So, where was the Biblical Garden of Eden located?

It was in Southeast Asia that man, after emigrating from the semi-deserted savannas of Africa, first found the ideal climatic conditions for development, and it was there that he invented agriculture and civilization. All this took place during the Pleistocene, the last of the geological eras, which ended a scant 11,600 years ago. With the end of the Pleistocene Ice Age, the immense glaciers that covered the whole of the northern half of North America and Eurasia melted away. Their waters drained to the sea, whose level rose by the estimated amount of about 100 – 150 meters (dos Santos, 2005).
:::::
== Written problem A ==
Rewrite the entries from their first line through the line containing "coord(1150,687)", putting "plus icon" in place of "plus button" and keeping everything else the same.

== Record set ==
:::::
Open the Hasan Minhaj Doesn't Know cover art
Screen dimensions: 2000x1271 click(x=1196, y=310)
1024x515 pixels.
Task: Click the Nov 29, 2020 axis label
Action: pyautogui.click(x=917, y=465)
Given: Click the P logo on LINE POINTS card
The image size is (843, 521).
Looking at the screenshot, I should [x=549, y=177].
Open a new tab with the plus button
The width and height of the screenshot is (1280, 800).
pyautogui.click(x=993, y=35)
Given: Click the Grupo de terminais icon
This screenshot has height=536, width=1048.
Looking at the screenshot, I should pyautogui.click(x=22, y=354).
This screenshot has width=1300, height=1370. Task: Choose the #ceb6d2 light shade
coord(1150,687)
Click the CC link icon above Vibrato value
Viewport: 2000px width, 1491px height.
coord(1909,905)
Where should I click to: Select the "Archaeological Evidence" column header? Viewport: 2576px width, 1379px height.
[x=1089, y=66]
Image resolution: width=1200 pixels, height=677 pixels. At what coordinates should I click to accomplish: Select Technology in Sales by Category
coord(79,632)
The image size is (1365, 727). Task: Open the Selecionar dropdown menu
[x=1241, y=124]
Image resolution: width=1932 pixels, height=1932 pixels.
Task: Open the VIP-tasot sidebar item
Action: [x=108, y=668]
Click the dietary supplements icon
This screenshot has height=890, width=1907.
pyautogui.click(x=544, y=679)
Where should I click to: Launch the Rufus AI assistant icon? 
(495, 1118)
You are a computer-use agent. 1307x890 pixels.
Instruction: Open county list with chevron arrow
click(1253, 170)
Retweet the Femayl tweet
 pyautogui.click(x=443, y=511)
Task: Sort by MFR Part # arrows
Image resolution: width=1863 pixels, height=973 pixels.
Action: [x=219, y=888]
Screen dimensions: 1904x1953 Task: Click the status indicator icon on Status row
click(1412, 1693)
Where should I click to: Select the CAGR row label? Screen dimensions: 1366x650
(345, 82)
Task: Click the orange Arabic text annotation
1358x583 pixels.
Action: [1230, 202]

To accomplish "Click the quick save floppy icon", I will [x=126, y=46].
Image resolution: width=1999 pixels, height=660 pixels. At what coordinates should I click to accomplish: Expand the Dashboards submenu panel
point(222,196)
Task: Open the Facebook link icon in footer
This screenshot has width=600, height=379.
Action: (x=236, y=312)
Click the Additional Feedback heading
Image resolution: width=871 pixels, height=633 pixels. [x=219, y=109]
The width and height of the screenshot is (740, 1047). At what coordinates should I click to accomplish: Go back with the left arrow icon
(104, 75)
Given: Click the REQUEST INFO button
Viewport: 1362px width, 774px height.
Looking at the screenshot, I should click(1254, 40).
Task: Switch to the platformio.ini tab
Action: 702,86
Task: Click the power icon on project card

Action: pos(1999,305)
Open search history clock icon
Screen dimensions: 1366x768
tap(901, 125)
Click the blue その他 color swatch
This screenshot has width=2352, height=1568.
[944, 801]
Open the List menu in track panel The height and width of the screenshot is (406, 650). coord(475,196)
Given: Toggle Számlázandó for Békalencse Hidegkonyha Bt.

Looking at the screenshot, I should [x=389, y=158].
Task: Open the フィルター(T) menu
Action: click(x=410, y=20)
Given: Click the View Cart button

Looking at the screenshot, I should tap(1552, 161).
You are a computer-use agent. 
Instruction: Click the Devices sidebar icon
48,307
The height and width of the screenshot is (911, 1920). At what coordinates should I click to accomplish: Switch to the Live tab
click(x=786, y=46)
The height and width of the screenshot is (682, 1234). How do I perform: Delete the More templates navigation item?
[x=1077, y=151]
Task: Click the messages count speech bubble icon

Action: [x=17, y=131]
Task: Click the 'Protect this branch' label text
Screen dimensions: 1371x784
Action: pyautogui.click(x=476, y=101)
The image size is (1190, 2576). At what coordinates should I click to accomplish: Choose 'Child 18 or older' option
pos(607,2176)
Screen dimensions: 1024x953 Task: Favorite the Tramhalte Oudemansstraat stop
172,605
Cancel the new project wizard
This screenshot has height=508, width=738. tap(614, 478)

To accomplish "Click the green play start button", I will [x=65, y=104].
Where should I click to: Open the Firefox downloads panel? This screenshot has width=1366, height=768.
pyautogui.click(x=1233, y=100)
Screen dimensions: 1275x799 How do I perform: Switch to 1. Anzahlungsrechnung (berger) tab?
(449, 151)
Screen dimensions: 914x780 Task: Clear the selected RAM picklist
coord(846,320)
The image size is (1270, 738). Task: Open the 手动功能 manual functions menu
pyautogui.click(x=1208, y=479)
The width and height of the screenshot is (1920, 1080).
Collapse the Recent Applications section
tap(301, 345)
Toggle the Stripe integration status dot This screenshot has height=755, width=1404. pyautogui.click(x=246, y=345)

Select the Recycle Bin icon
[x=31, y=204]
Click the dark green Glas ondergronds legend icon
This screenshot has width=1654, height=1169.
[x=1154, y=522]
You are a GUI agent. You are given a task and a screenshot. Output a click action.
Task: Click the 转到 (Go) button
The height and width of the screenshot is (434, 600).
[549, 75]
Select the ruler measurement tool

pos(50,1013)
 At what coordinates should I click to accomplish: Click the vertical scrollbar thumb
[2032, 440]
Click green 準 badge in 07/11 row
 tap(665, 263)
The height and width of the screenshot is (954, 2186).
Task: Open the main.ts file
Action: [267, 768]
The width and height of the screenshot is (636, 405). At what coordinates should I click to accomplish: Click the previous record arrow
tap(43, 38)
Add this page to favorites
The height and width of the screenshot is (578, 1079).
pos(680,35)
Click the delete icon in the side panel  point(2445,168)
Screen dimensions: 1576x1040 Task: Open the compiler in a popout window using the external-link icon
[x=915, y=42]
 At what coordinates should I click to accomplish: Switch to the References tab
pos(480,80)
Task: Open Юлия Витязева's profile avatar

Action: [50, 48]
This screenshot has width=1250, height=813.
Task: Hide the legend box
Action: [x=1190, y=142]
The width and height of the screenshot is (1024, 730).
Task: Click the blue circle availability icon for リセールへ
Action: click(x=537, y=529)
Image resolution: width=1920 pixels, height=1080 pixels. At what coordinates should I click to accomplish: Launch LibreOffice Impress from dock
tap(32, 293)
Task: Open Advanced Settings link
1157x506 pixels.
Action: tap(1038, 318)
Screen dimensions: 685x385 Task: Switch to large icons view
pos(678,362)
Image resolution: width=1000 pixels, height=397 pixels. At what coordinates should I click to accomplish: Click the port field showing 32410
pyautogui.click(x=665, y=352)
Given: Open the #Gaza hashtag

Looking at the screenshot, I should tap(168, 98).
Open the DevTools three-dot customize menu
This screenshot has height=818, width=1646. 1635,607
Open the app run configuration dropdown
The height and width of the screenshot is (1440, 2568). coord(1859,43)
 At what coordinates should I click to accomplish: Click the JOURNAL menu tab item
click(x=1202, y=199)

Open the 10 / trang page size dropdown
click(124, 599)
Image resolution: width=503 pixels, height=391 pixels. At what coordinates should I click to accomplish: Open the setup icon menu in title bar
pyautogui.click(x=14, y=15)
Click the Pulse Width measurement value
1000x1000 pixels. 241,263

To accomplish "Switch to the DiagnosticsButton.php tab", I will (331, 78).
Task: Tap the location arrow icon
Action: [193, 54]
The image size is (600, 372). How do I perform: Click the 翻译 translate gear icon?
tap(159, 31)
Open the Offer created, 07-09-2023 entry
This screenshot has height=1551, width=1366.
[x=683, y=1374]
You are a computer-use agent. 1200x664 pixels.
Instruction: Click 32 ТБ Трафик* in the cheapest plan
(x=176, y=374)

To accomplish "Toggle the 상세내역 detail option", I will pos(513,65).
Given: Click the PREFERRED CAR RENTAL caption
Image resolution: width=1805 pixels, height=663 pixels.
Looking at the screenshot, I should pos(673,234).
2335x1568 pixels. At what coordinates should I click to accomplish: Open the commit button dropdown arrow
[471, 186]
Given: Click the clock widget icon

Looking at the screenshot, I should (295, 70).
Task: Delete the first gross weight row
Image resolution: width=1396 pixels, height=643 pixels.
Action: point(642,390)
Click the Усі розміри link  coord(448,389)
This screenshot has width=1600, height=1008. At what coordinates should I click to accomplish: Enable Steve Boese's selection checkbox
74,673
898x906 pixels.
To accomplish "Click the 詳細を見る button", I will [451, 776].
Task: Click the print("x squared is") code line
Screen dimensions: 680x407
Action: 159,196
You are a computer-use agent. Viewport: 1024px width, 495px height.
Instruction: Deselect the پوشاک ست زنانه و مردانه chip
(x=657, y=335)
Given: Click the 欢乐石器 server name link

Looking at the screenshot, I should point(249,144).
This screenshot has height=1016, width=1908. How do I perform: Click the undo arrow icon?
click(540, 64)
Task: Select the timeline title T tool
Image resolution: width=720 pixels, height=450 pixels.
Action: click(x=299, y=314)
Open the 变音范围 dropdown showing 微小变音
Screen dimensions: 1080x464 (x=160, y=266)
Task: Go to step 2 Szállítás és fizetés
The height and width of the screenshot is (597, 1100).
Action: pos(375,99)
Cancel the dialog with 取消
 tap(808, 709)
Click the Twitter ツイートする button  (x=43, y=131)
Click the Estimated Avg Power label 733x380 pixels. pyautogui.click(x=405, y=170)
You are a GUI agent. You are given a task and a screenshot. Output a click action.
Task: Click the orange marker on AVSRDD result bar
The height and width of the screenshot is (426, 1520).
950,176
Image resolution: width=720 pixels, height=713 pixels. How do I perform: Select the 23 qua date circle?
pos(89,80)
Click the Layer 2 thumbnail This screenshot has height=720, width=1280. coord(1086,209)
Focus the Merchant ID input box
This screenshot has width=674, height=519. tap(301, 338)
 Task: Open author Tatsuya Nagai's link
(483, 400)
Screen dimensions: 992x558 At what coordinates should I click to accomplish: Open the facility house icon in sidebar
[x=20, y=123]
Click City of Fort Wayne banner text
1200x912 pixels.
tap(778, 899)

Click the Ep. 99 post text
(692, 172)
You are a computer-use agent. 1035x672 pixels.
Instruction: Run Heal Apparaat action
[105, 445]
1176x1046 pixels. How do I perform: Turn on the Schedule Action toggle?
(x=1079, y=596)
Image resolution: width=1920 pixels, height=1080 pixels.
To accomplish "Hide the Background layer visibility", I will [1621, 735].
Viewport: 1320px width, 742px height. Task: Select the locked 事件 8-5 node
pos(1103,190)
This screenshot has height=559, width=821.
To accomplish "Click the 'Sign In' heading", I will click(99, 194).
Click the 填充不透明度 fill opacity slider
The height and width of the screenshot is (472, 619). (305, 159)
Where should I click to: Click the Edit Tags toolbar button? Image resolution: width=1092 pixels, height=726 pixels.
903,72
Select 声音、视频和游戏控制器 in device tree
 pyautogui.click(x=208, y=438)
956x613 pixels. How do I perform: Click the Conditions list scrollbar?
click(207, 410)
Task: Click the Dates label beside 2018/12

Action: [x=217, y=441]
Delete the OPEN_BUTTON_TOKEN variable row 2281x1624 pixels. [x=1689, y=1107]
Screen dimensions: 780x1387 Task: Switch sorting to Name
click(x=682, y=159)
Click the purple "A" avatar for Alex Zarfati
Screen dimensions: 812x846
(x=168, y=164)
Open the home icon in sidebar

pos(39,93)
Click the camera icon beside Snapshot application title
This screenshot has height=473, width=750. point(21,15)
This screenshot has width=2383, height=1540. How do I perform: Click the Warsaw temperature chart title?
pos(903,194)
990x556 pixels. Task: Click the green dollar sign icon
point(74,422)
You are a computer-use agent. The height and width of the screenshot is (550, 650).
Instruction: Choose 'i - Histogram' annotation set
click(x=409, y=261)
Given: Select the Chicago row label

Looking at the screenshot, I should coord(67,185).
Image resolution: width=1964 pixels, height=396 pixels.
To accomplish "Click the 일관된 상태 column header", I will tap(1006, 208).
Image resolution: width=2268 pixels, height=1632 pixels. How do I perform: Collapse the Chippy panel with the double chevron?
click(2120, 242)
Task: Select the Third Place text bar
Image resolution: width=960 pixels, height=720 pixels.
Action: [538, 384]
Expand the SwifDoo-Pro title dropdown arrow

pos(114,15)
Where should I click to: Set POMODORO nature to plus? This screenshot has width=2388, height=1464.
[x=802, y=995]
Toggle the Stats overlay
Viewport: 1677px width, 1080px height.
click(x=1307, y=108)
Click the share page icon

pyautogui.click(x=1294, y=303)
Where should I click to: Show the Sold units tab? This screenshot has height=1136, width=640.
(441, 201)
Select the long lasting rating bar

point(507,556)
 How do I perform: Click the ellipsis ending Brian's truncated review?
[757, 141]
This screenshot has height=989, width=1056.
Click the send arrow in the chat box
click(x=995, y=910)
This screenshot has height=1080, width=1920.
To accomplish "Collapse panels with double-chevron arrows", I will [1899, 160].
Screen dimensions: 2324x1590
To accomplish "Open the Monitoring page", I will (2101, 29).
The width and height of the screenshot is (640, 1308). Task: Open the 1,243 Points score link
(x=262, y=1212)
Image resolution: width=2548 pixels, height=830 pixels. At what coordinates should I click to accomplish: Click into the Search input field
:::::
== Written problem B ==
Extend the passage on the location of the Garden of Eden from its last sentence.

== Task output A ==
Open the Hasan Minhaj Doesn't Know cover art
Screen dimensions: 2000x1271 click(x=1196, y=310)
1024x515 pixels.
Task: Click the Nov 29, 2020 axis label
Action: pyautogui.click(x=917, y=465)
Given: Click the P logo on LINE POINTS card
The image size is (843, 521).
Looking at the screenshot, I should [x=549, y=177].
Open a new tab with the plus icon
The width and height of the screenshot is (1280, 800).
pyautogui.click(x=993, y=35)
Given: Click the Grupo de terminais icon
This screenshot has height=536, width=1048.
Looking at the screenshot, I should pyautogui.click(x=22, y=354).
This screenshot has width=1300, height=1370. Task: Choose the #ceb6d2 light shade
coord(1150,687)

== Task output B ==
As the Ice Age ended, there was sea water rise drowned forever the huge continental shelf of Southeast Asia, namely the Sundaland, and caused a population dispersal which fertilized the Neolithic cultures of China, India, Mesopotamia, Egypt and the eastern Mediterranean, thus creating the first civilizations. There were three catastrophic and rapid rises in sea level. The last of these, which finished shortly before the start of civilization in Mesopotamia, may have been the one that was remembered. The Southeast Asian contributions to the building of the first cities in Mesopotamia may not have been solely technological. While they may have brought the new ideas and skills of megalithic construction cereal domestication, sea-faring, astronomy, navigation, trade and commerce, they may also have introduced the tools to harness and control the labor of the farmers and artisans. These included magic, religion, and concepts of state, kingship and social hierarchy. Uniquely shared folklore shows that counterparts and originals for nearly every Middle Eastern and European mythological archetype, including the Flood, can be found in the islands of Indonesia and the southwest Pacific. Southeast Asia is revealed as the original Garden of Eden and the Flood as the force which drove people from Paradise (Oppenheimer, 1997).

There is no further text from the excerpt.